Jean COCTEAU (1889 – 1963) – Poète et cinéaste
Lettre autographe signée adressée au comédien et metteur en scène Jean Négroni – S.l., 29 novembre 1959 – 2 pp. ¼ sur deux feuillets in-folio.
Très belle lettre, déplorant la disparition récente de Boris Vian et de Gérard Philipe
« Je vous suis reconnaissant de comprendre combien me touche le moindre signe de Boris Vian et quel vide il laisse sur ce navire dont l’équipage, depuis peu, devient fantôme, les plus jeunes, les plus vifs, les plus dignes de vivre, tombant à la mer. Votre merveilleuse brochure (“sur papier réellement moche” et qui ressemble à ce catalogue de St-Etienne [le catalogue Manufrance] qui fascinait ma jeunesse) m’arrive en même temps que l’ignoble nouvelle de la mort de Gérard Philipe.
Quel est cet ogre, ce sphinx, ce minotaure qui exigent le sacrifice de nos amis ? Je me le demande et je n’y vois qu’un désordre sinistre dans la rosace du destin.
J’avais aimé, loué, exalté, la première pièce de Boris. J’avais assisté à son succès qui devait céder sa place à la mauvaise grâce d’un public comprenant brusquement qu’il applaudissait ses propres ridicules.
Et voilà Les Bâtisseurs d’Empire où je retrouve cette souveraine indifférence aux règles, cette joie enfantine d’y désobéir.
Boris possédait la science infuse du rythme et du drôle qui ne se fonde jamais sur l’anecdote. Avec l’œuvre que vous mettez en scène pour l’annexe du T.N.P. Boris nous donne des dialogues pareils aux thèmes qui composent l’organisme d’un jazz. »
P.S au dos : « Pardon de répondre si mal et d’écrire par hiéroglyphes. Mais ce film m’accable de besognes diverses [Cocteau est en train de tourner Le Testament d’Orphée]. Votre fidèle. »
Boris Vian était décédé le 23 juin, suivi de Gérard Philipe, quelques mois plus tard, le 25 novembre, peu de jours avant cette lettre.
Jean Negroni (1920-2005) se consacre alors à la mise en scène de la dernière pièce de Boris Vian, Les Bâtisseurs d’Empire ou le Schmürz, qui sera représentée le 22 décembre suivant au théâtre Récamier, seconde salle du TNP.

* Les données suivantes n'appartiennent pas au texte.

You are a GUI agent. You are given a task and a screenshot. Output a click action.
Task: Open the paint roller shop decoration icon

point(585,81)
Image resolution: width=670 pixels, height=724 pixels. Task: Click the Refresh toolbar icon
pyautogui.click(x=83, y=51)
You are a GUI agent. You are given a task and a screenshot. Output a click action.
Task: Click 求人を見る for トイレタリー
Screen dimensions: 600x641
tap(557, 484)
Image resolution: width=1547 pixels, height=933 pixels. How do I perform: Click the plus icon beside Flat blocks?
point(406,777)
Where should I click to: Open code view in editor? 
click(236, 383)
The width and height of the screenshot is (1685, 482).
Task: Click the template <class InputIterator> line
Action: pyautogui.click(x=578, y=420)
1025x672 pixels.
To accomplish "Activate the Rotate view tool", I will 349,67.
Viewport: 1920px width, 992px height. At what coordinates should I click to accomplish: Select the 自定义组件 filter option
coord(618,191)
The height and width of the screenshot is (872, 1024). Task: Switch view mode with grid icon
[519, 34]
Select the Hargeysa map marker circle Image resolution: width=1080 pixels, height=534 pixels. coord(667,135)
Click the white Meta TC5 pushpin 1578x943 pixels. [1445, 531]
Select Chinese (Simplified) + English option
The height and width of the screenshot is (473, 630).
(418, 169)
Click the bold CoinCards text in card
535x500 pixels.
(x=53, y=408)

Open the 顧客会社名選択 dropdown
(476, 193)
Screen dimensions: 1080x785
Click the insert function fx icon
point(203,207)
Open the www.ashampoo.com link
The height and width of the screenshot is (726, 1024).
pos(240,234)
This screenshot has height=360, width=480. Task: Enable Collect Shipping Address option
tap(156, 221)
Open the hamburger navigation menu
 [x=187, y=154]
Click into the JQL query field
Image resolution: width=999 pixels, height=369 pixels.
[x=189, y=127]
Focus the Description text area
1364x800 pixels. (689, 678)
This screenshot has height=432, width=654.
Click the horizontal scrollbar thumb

Cette lettre sera largement reprise dans le journal du TNP de Jean Vilar, Bref (n°32), dans un article consacré à Boris Vian. Jean Cocteau avait été – avec René Barjavel – un défenseur de la première heure de Boris Vian, notamment au moment de la sortie de sa pièce L’Équarrissage pour tous, attaquée par la critique, qu’il défendit dans un article resté célèbre (Salut à Boris Vian, Opéra, 3 mai 1950).
Petits accidents marginaux, voir photos.